連載コーナー
本音のエッセイ

2013年9月掲載

江戸街歩きの楽しみ

安藤 優一郎さん/歴史学者

安藤 優一郎さん/歴史学者
1965年生まれ。歴史家。文学博士(早稲田大学)。JR東日本大人の休日・ジパング倶楽部趣味の会などで講師を勤める。主要著作に『不屈の人 黒田官兵衛』メディアファクトリー新書、『山本覚馬~知られざる幕末維新の先覚者』PHP文庫がある。

私は江戸をテーマとした執筆や講演活動を展開しているが、一番人気があるのは街歩きの講座だ。昨今、テレビではNHKの「ブラタモリ」が人気を博したように、街歩きの番組が数多く放映されている。街歩きを特集した雑誌や書籍も根強い人気がある。最近の健康ブームも追い風となっていることは間違いない。

もちろん、単に歩くことが目的ではない。何かのテーマを持って歩くわけだが、シニア世代を中心に歴史への関心が高まっている昨今、江戸は歩くための大きな動機になっていることを、私は日々実感している。

こうして、東京では近年の江戸ブームも相まって、江戸をテーマとした街歩きが大人気である。
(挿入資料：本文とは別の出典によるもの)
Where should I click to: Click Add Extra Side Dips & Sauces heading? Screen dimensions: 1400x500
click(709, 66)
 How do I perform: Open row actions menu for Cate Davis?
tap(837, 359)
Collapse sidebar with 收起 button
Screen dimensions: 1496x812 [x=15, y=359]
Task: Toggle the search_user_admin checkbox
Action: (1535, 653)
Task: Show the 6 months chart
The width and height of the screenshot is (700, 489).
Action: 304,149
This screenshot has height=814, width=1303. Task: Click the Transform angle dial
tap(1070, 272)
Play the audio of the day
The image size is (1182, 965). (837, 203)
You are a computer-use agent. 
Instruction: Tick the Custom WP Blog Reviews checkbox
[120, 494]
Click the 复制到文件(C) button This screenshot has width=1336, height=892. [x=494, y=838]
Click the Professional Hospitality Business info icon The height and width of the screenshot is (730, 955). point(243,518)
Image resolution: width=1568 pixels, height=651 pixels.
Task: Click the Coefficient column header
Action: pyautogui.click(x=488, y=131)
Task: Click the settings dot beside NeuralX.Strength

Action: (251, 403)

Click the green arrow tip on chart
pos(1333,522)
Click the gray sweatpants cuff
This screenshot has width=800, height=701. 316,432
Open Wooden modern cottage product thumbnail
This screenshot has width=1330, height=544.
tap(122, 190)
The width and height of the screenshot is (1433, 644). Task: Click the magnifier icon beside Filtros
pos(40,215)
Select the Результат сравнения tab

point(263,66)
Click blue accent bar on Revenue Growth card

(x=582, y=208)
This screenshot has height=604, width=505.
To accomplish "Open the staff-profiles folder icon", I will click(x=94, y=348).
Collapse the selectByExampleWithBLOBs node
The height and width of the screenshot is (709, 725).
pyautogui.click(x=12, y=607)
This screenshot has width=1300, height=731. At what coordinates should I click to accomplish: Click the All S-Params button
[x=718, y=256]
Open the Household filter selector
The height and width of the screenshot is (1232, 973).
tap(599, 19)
休日はもちろんのこと、平日でも江戸切絵図などを持って散歩する人々をここかしこで見掛ける。

さて、東京で江戸を探すとなると、隅田川沿いの浅草や深川といった下町が定番だ。浅草などは、日本人のみならず外国人の姿も日常的に見掛ける観光地だ。だが、都心にも江戸の名残りや面影が数多く残されていることはあまり気付かれていないのではないか。

江戸は戦災に遭ったこともあり、江戸以来の建造物はあまり残っていない。戦後の再開発で数多くの江戸以来の遺物が失われていったことも確かである。しかし、丹念に東京の街を歩いてみると、まだまだ貴重な遺産が保存されていることに気付く。

その象徴は、何といっても江戸城だろう。堀や石垣は江戸の遺産に他ならない。また、江戸城の周囲に広がっていた大名屋敷の名残りは各所で見つけられる。例えば、上野公園に行けば、鳥取藩池田家の屋敷の表門が保存されている。東京大学の本郷キャンパスに入れば、前田家が将軍の姫君を迎えるために造営した赤門が現存している。

たとえ、建物そのものは残っていなくても、町名や地名などの形でかつての姿を伝えていることは、実際に歩いてみればよく分かる。ほんの一例にすぎないが、港区虎ノ門などは江戸城の城門の一つである虎ノ門にちなんで命名された町名だ。

こうした江戸の遺産の由来を紐解いていけば、歴史的な好奇心がくすぐられるに違いない。そんな楽しみが味わえる街歩きを、ぜひお楽しみになってはいかがだろうか。